What is a video game genre?

Here's a weird question you may not have considered before: why are game genres different from film or literary genres?

You'll notice that video game genres tend to be defined by how you play them. You have first-person shooters, roleplaying games, real-time strategy, arcade games, and other similar classifications. These all address either the control scheme or the core mechanics of the game - FPS describes a game where you shoot people from a certain camera angle, RPG describes a game where you develop the personality and characteristics and story of one or more characters, RTS describes a game where you control many units in a large-scale battle from a top-down perspective, etc. 

What's important to notice is that these designations ignore the content and mood of the story - first-person shooters are described as FPS games first, regardless of whether they're sci-fi, historical fiction, horror, funny or serious, oppressive or action-packed.

Tuesday, 25 September 2012

Industry In Review

It's been a little over a year since I started reviewing video games. In that year alone I have played and reviewed 74 games, and that doesn't include everything I've played in the years before I started reviewing. My Steam library is currently sitting at 173 games (under a particular counting method), and I have a couple of shelves full of Nintendo and retail PC games. I play over 1,000 hours of video games every year.

I wouldn't call myself an expert by any means.
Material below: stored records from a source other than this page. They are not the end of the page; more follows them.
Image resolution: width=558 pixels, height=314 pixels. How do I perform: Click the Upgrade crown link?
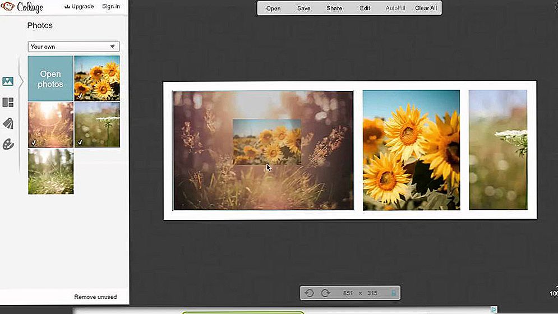click(x=79, y=7)
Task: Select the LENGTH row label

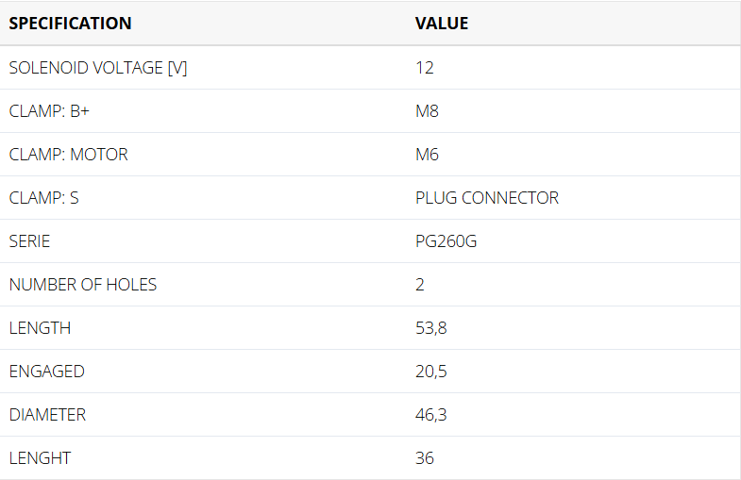Action: pos(40,328)
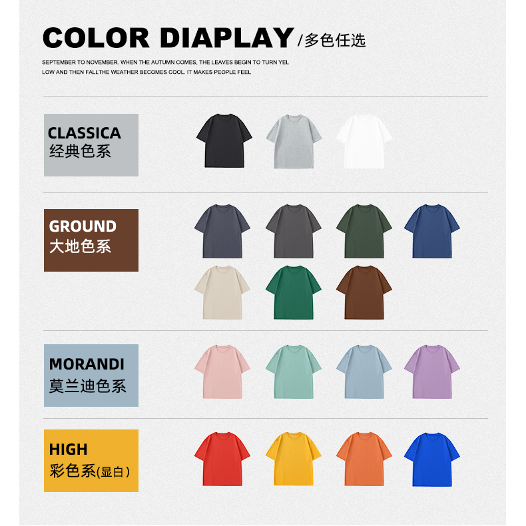
Task: Click the HIGH yellow category label
Action: tap(91, 461)
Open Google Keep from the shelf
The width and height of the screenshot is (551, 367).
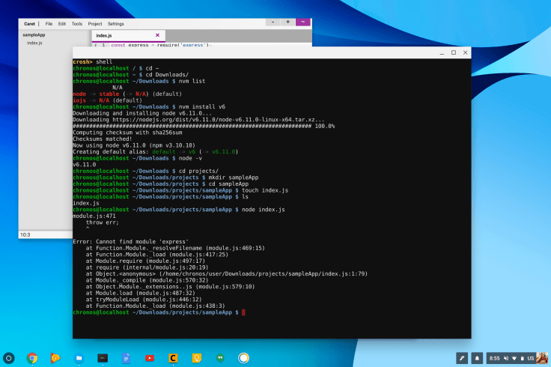coord(196,358)
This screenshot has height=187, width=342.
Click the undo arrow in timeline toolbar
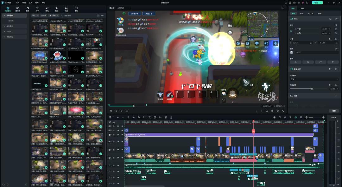[117, 117]
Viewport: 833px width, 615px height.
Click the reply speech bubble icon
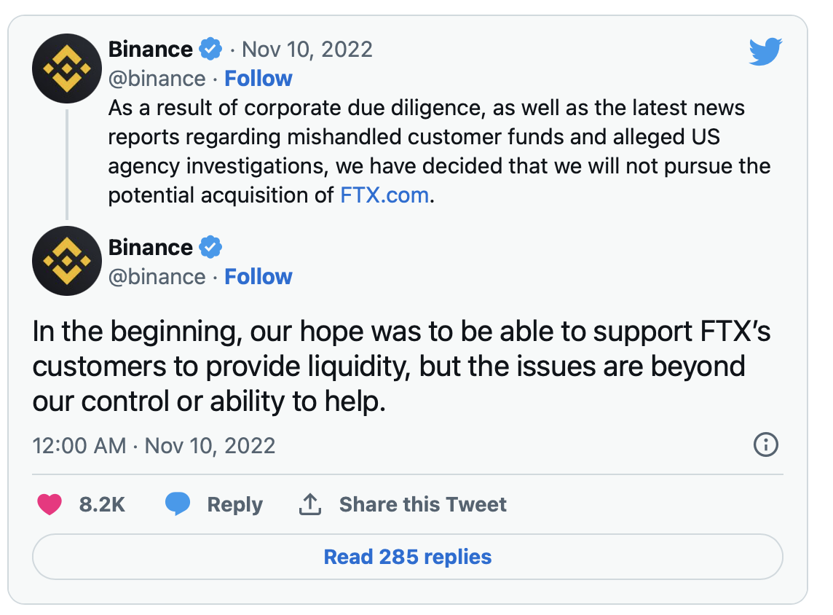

Due to personal preference there are genres I mostly ignore - RTS, MMO, racing, sports, mobile/handheld. But I do think that I'm in a reasonable position to make at least some comments about the state of the industry and where I'd like to see it go.

Over the next couple of weeks I'll be posting articles with the "Industry In Review" tag, exploring genre, mechanics, and some social aspects of gaming, and to wrap things up and bring the ideas together, I'll post some ideas for games that I've been mentally working on for a long time, but don't do me any good just sitting there.

Of course, I'll try to keep up with Wednesday reviews as well.